Total debt vs. gross domestic product: two graphs
Difference in the year-over-year change between GDP and total debt.


Quarterly change of GDP and total debt.
What happened there?  Baby boomers, the money (debt) market, double dip recession, Reaganomics, OPEC, Ninja Turtles?  In the first graph, from the start of the 1981 double dip recession to the end of the most recent recession, only once did GDP ever outpace TCMDO on an annual basis.  Think about that...ok, done thinking?
 
Could it be that we are paying for an irrational reliance on debt over the past 30 years, otherwise known as a balance sheet recession?
TCMDO/GDP


2 comments:

  1. Excellent analysis of the first graph. I missed it completely. It was good that you put your observation into words!

    On your 3rd graph there is a flat spot from 1961 to 1981 give or take. Looks like a very slow increase in debt, compared to the increase of GDP. But things are not what they seem.

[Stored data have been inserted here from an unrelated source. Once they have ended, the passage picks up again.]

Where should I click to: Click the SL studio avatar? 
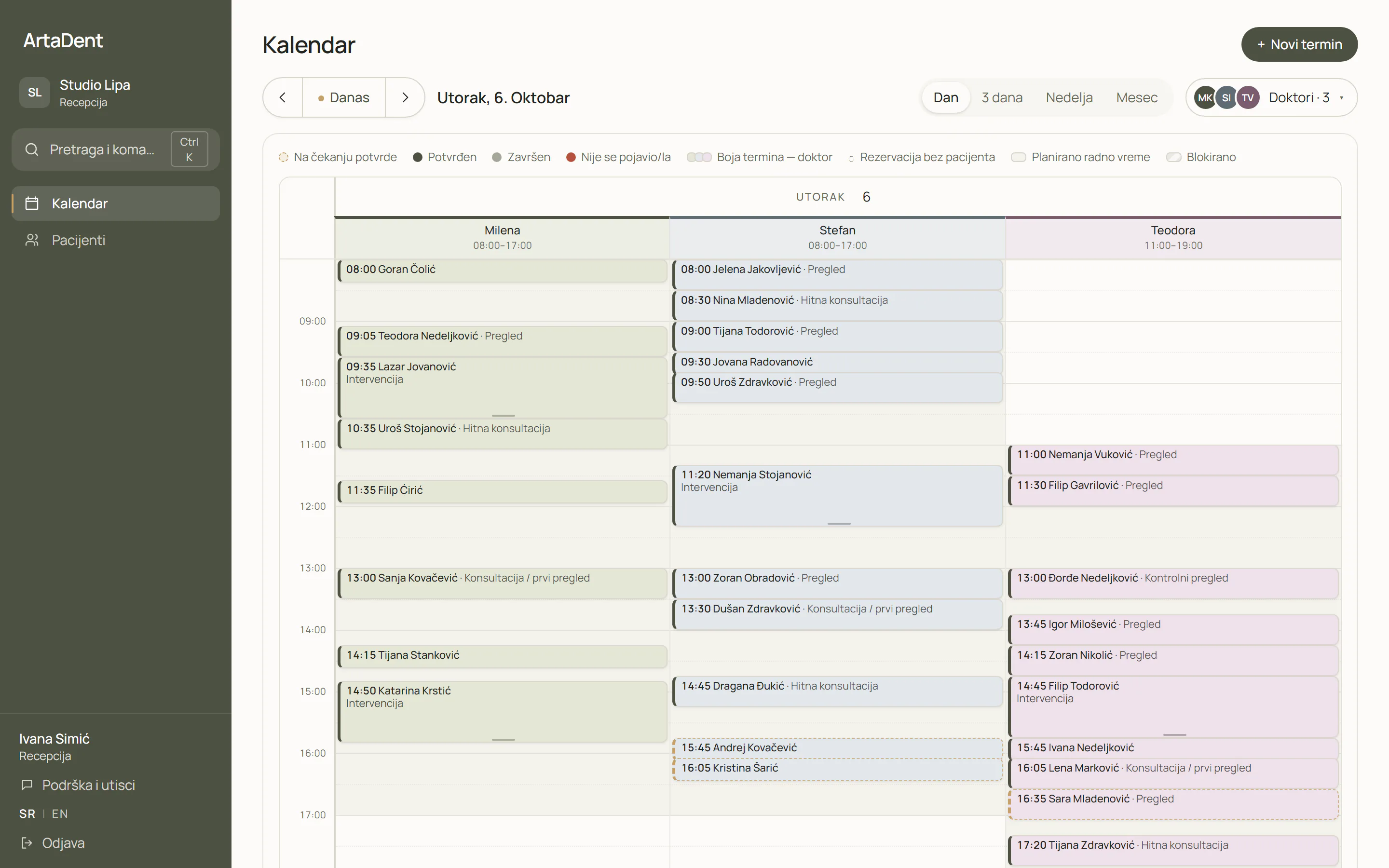coord(34,93)
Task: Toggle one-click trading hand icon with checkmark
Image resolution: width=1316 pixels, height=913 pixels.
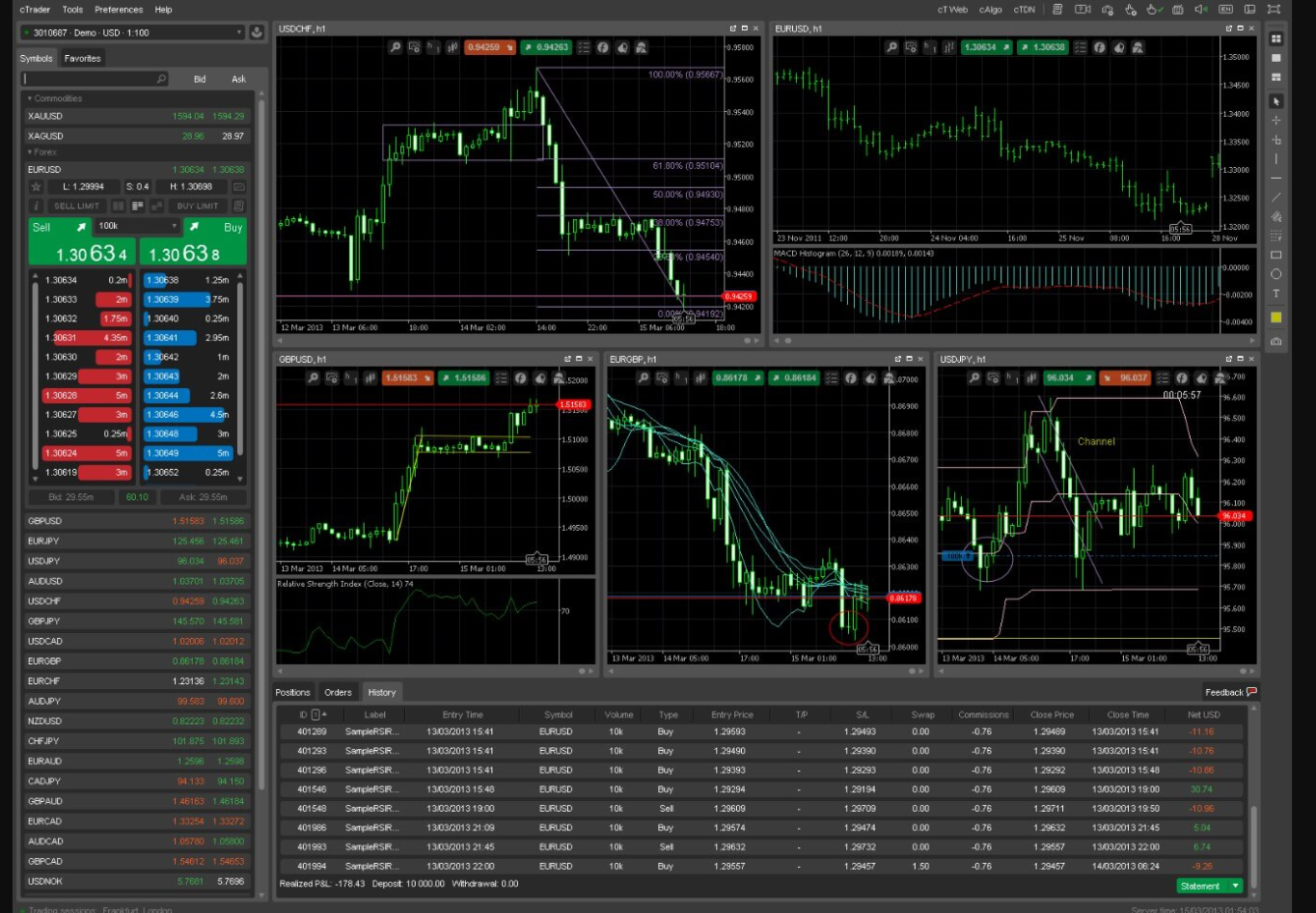Action: coord(1154,10)
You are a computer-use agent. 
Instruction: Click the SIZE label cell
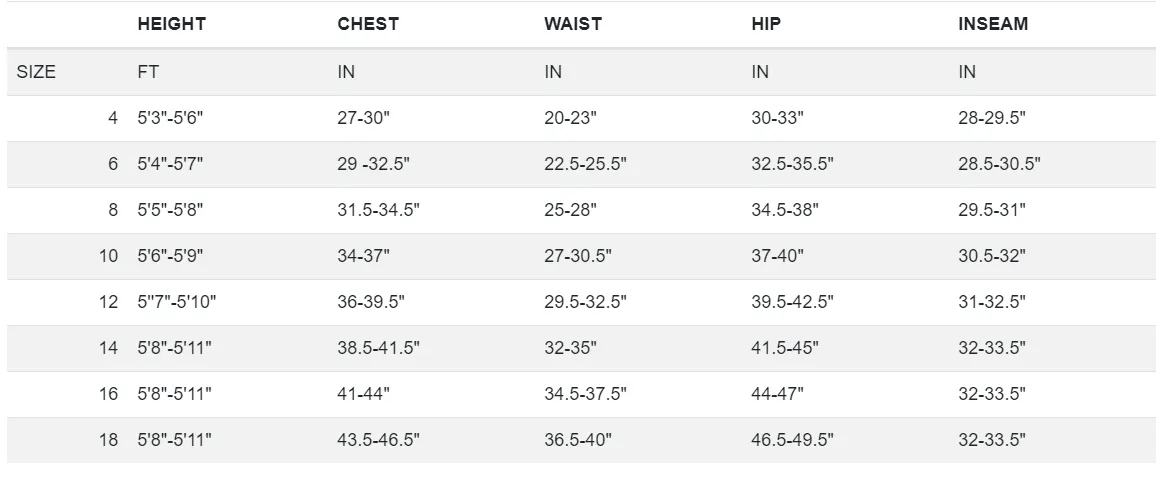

    The flat spot corresponds to the Great Inflation (1965-1984 or so). The curve is affected by the inflation.

    Note that GDP is a "flow" but TCMDO is a "stock". (GDP starts again from zero every year, but debt just accumulates.)

    Because there are numbers from many years in the debt total, debt cannot be adjusted for inflation the same way GDP is. With two different calculations for inflation adjustment, the graph of real-over-real looks quite different from the graph of nominal-over-nominal.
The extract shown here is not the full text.